Por hacer
a) Imprime la parte de la meditación sobre la paz que va desde "Es la tarea" hasta "trabajan por la paz.", incluidas ambas.
b) Resume la meditación sobre la paz en dos oraciones.
c) Responde estas preguntas sobre la meditación sobre la paz:
(i) ¿Qué significa el término eirenopoioi?
(ii) ¿Dónde se encontró una copia del "Índice de las propias empresas" de César Augusto?
(iii) ¿Con qué se destruye la enemistad?

Fragmento para leer
####################
Segunda meditación de Adviento 2014
“BIENAVENTURADOS LOS QUE TRABAJAN POR LA PAZ PORQUE SERÁN LLAMADOS HIJOS DE
DIOS”
La paz como tarea
Después de haber meditado, en la primera predicación, sobre la paz como don
de Dios, reflexionamos ahora sobre la paz como tarea y compromiso por el que
trabajar. Estamos llamados a imitar el ejemplo de Cristo, convirtiéndonos en
canales a través de los cuales la paz de Dios puede alcanzar a los hermanos.
Es la tarea que Jesús indica a sus discípulos cuando proclama:
“Bienaventurados los que trabajan por la paz, porque serán llamados hijos de
Dios (Mt 5, 9). El término eirenopoioi no significa los “pacíficos” (estos
pertenecen a las bienaventuranzas de los mansos, de no violentos); significa
más bien “pacificadores”, es decir, personas que trabajan por la paz.
1. La paz de Jesús es la de César Augusto
Jesús no nos ha exhortado sólo a ser trabajadores de paz, sino que nos ha
enseñado también, con el ejemplo y la palabra, cómo se llega a ser
trabajadores de paz. Dice a sus discípulos: “Les dejo la paz, les doy mi
paz” (Jn 14, 27). En ese mismo tiempo, otro gran hombre proclamaba la paz al
mundo. En Asia menor se ha encontrado una copia del famoso “Índice de las
propias empresas” de César Augusto. En él, el emperador romano, entre las
grandes empresas realizadas por él, pone también la de haber establecido la
paz en Roma, un paz, ha escrito, “lograda entre victorias” (parta victoriis
pax) [1].
Jesús revela que existe otro modo de trabajar por la paz. También la suya es
una “paz fruto de victorias”, pero victorias sobre sí mismo, no sobre los
otros, victorias espirituales, no militares. Sobre la cruz, escribe san
Pablo, Jesús “destruyendo la enemistad en su persona” (Ef 2,16): ha
destruido la enemistad, no el enemigo, la ha destruido en sí mismo, no en
los otros.
El camino a la paz propuesto por el Evangelio no tiene sentido sólo en el
ámbito de la fe; vale también en el ámbito político. Hoy vemos claramente
que el único camino a la paz es destruir la enemistad, no el enemigo. Los
enemigos se destruyen con las armas, la enemistad con el diálogo. He leído
que alguno regañó un día a Abraham Lincoln por ser demasiado cortés con los
propios adversarios políticos y le recordó que su deber de presidente era
más bien destruirlos. Él les respondió: “¿No destruyo quizá a mis enemigos
cuando les hago mis amigos?”
Es la situación del mundo que reclama dramáticamente que se cambie el método
de Augusto con el de Cristo. ¿Qué hay en el fondo de ciertos conflictos
aparentemente insolubles, si no es precisamente la voluntad y la secreta
esperanza de llegar un día a destruir al enemigo?
####################
Datos recogidos
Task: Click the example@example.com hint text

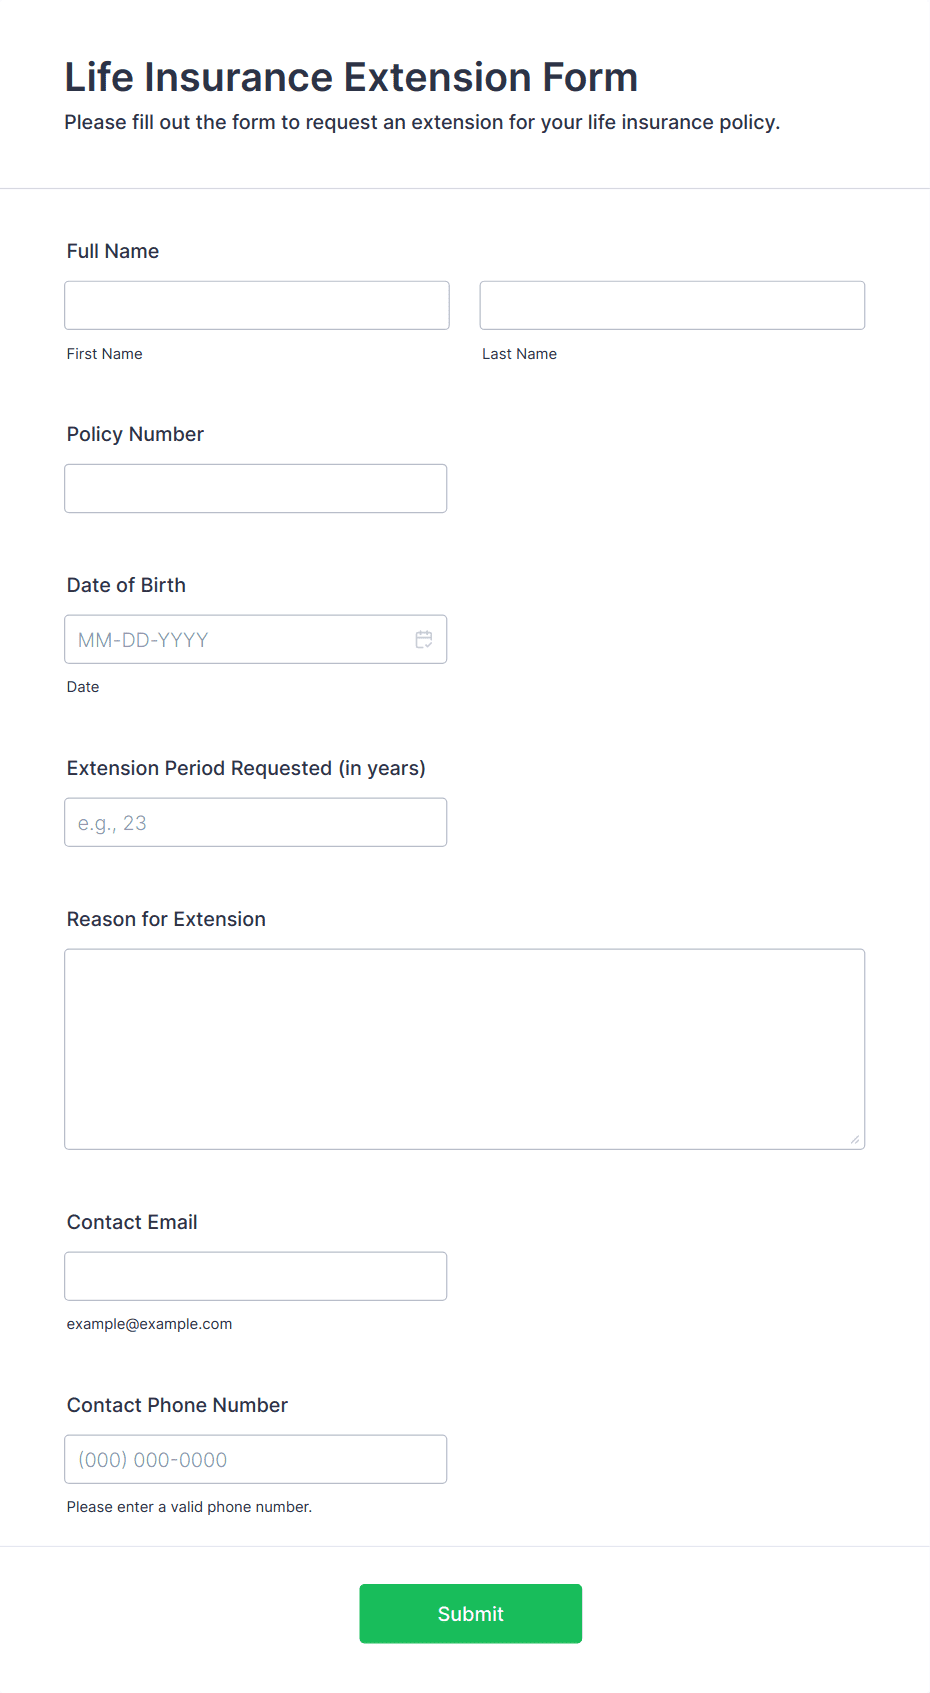Action: pos(149,1324)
####################
Respuestas dadas
a)
Es la tarea que Jesús indica a sus discípulos cuando proclama:
“Bienaventurados los que trabajan por la paz, porque serán llamados hijos de
Dios (Mt 5, 9). El término eirenopoioi no significa los “pacíficos” (estos
pertenecen a las bienaventuranzas de los mansos, de no violentos); significa
más bien “pacificadores”, es decir, personas que trabajan por la paz.

b) La meditación presenta la paz como una tarea y explica que quienes trabajan por ella son pacificadores llamados a imitar el ejemplo de Cristo. Frente a la paz lograda entre victorias que proclamó César Augusto, Jesús propone una paz fruto de victorias sobre sí mismo, que destruye la enemistad y no al enemigo, camino que según el texto vale también en el ámbito político.

c)
(i) Significa "pacificadores", es decir, personas que trabajan por la paz.
(ii) Se encontró en Asia menor.
(iii) La enemistad se destruye con el diálogo.